§ **TO DO**:
From the first line to the last, return the material exactly.
━━ DATA EXTRACT ━━
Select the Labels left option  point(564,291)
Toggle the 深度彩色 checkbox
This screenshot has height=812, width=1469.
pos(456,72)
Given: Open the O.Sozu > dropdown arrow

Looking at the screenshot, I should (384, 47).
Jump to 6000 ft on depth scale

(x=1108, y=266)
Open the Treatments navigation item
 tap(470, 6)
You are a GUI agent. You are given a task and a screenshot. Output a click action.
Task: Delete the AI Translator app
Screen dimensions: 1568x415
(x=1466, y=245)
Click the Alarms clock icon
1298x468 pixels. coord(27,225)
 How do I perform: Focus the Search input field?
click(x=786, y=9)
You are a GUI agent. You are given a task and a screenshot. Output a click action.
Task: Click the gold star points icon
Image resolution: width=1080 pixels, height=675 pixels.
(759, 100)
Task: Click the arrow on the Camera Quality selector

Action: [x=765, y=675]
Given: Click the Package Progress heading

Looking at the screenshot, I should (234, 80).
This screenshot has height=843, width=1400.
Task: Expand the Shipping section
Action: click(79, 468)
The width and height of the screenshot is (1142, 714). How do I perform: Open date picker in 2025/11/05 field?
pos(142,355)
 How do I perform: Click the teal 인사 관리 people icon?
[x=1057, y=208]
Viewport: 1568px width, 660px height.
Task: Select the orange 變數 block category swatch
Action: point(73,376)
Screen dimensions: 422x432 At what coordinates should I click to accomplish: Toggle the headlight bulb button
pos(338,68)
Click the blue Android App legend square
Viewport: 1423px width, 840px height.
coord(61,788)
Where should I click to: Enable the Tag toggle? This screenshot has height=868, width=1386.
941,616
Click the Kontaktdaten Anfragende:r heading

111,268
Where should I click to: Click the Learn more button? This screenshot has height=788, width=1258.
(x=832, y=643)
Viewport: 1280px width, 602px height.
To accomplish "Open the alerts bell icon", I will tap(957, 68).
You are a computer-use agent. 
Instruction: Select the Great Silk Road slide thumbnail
━━━
§ **ANSWER BELOW**:
Select the Labels left option  point(564,291)
Toggle the 深度彩色 checkbox
This screenshot has height=812, width=1469.
pos(456,72)
Given: Open the O.Sozu > dropdown arrow

Looking at the screenshot, I should (384, 47).
Jump to 6000 ft on depth scale

(x=1108, y=266)
Open the Treatments navigation item
 tap(470, 6)
You are a GUI agent. You are given a task and a screenshot. Output a click action.
Task: Delete the AI Translator app
Screen dimensions: 1568x415
(x=1466, y=245)
Click the Alarms clock icon
1298x468 pixels. coord(27,225)
 How do I perform: Focus the Search input field?
click(x=786, y=9)
You are a GUI agent. You are given a task and a screenshot. Output a click action.
Task: Click the gold star points icon
Image resolution: width=1080 pixels, height=675 pixels.
(759, 100)
Task: Click the arrow on the Camera Quality selector

Action: [x=765, y=675]
Given: Click the Package Progress heading

Looking at the screenshot, I should (234, 80).
This screenshot has height=843, width=1400.
Task: Expand the Shipping section
Action: click(79, 468)
The width and height of the screenshot is (1142, 714). How do I perform: Open date picker in 2025/11/05 field?
pos(142,355)
 How do I perform: Click the teal 인사 관리 people icon?
[x=1057, y=208]
Viewport: 1568px width, 660px height.
Task: Select the orange 變數 block category swatch
Action: point(73,376)
Screen dimensions: 422x432 At what coordinates should I click to accomplish: Toggle the headlight bulb button
pos(338,68)
Click the blue Android App legend square
Viewport: 1423px width, 840px height.
coord(61,788)
Where should I click to: Enable the Tag toggle? This screenshot has height=868, width=1386.
941,616
Click the Kontaktdaten Anfragende:r heading

111,268
Where should I click to: Click the Learn more button? This screenshot has height=788, width=1258.
(x=832, y=643)
Viewport: 1280px width, 602px height.
To accomplish "Open the alerts bell icon", I will tap(957, 68).
You are a computer-use agent. 
Instruction: Select the Great Silk Road slide thumbnail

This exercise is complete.